Indeed central defender Li unexpectedly finds herself her country's top scorer at China 2007 after netting the opening goal in Thursday's 2-0 win over a New Zealand side who had frustrated China's forwards for the best part of an hour. Following on from the free-kick strike with which she had broken the deadlock in China's 3-2 defeat of Denmark in their first match, it underlined just how important this tireless 28-year-old is to the hosts' cause.

Yet watching Li's energetic endeavours, it is hard to imagine that this fiercely determined woman once nearly quit the game because of injury. She was all set to take part in USA 1999 when she broke her leg in two places in a friendly against Korea DPR, an injury that not only ruled her out of the showpiece event, but also threatened to cut short her career.

It took seven months of painful rehabilitation before she could kick a ball and even then few gave her any chance of playing at the top level again. Yet return she did and seemingly even stronger than before. Her indomitable spirit was writ large during the semi-finals of the 2006 Doha Asian Games against the North Koreans when, despite sustaining a bloody head wound in a nasty collision, she simply got bandaged up and played on.

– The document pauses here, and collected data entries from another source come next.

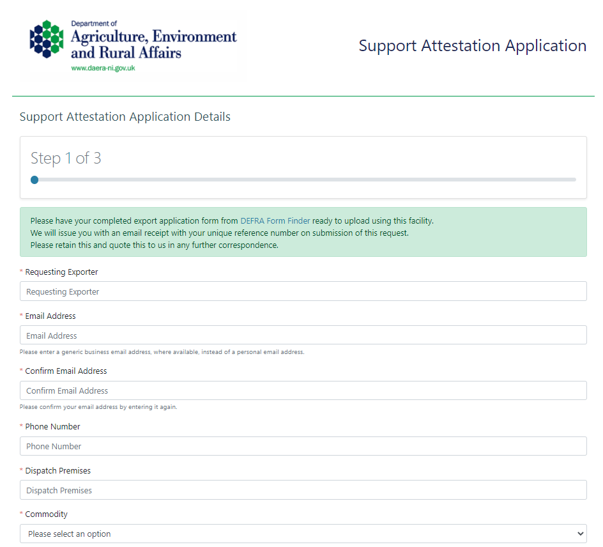Click into the Email Address text box
This screenshot has width=603, height=547.
point(303,335)
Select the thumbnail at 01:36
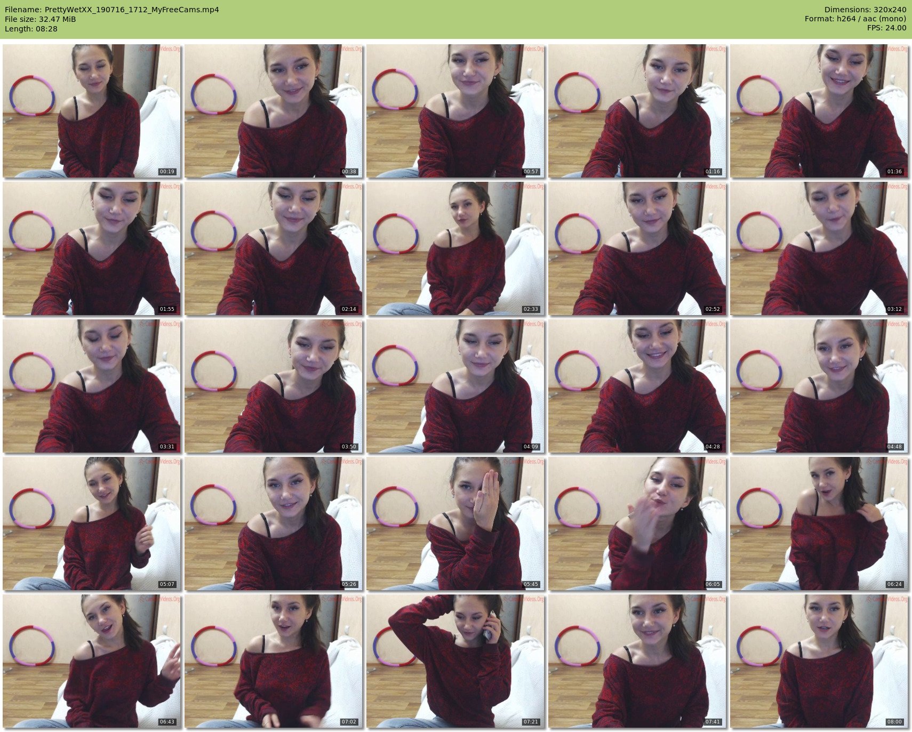912x732 pixels. coord(819,111)
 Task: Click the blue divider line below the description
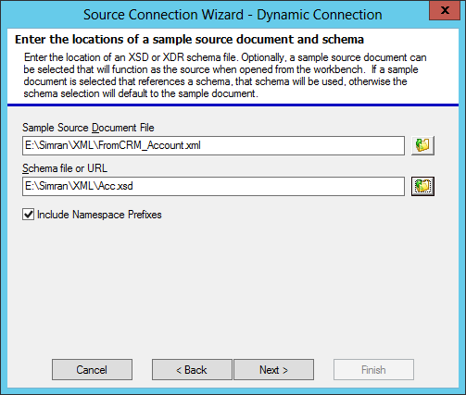(x=233, y=105)
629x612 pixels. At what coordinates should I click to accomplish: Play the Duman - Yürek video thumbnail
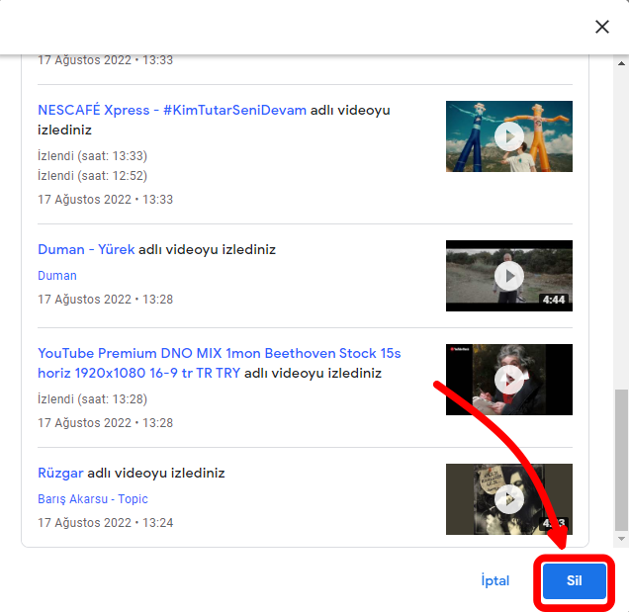click(508, 275)
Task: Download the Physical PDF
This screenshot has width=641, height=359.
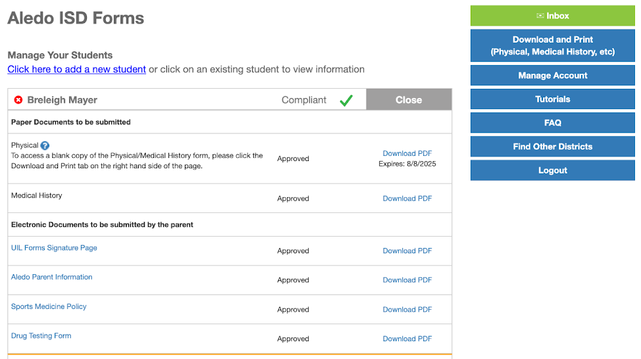Action: tap(407, 153)
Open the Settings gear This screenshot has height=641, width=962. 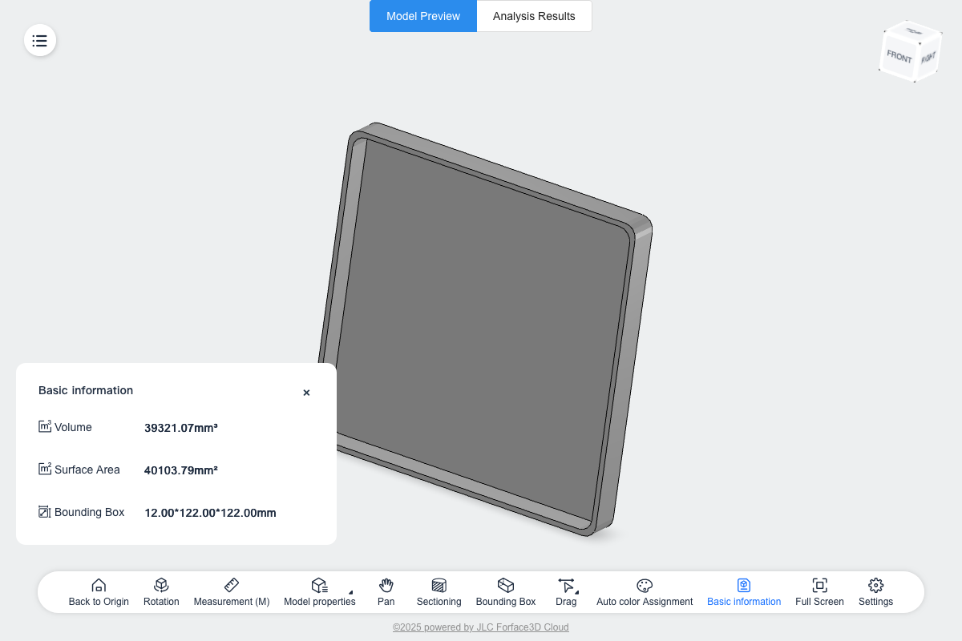click(x=875, y=592)
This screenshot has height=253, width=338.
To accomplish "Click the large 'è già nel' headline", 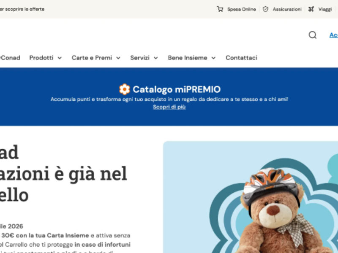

Li actually came into football entirely by chance. As a young girl, she had wanted to play basketball at school but the club was oversubscribed, forcing her to sign up for football instead. Because of her height advantage she started out as a forward and she showed her prowess in the air when heading home against New Zealand.

Xie comeback
If Li is savouring her moment on the world stage, the same must surely apply to Xie, the midfielder who completed the scoring against the Kiwis with a fine individual strike and is another player who has known adversity in her time. She has never before participated at a major tournament for China, injuries having ended her chances despite call-ups from previous national coaches Ma Yuanan and Ma Liangxing. Indeed at the end of 2005, Xie, who is 31, announced she was hanging up her boots for good to take up the job of coach at Guangdong.

Yet Marika Domanski-Lyfors gave her a belated chance at this tournament and now she is showing why many critics consider her China's most technically gifted player. Any local fans previously unfamiliar with the veteran have now seen her qualities at first hand. Prior to scoring againt New Zealand, she had nearly claimed her first FIFA World Cup goal in China's defeat by Brazil, firing a blistering shot against the crossbar with the game goalless on 17 minutes.

With Sunday's quarter-final against Norway approaching fast, it is tempting to draw parallels between Xie and the current top scorer in the competition, Ragnhild Gulbrandsen. The Norwegian striker also announced her retirement because of injury in 2005, only to reverse her decision last year for a chance to compete at the highest level once more. The quarter-finals will offer a fascinating opportunity to see how this pair of reborn talents measure up against each other.

It is just one subplot, of course, to a contest which will seriously test the hosts' credentials. Coach Domanski-Lyfors has long targeted a semi-final place but defender Li knows a difficult examination awaits. Having earlier professed her desire to "win all six matches" in the competition, she sounded slightly more circumspect when discussing the Norwegians. "Norway are a tough side to deal with, but we will definitely give it our best," she said.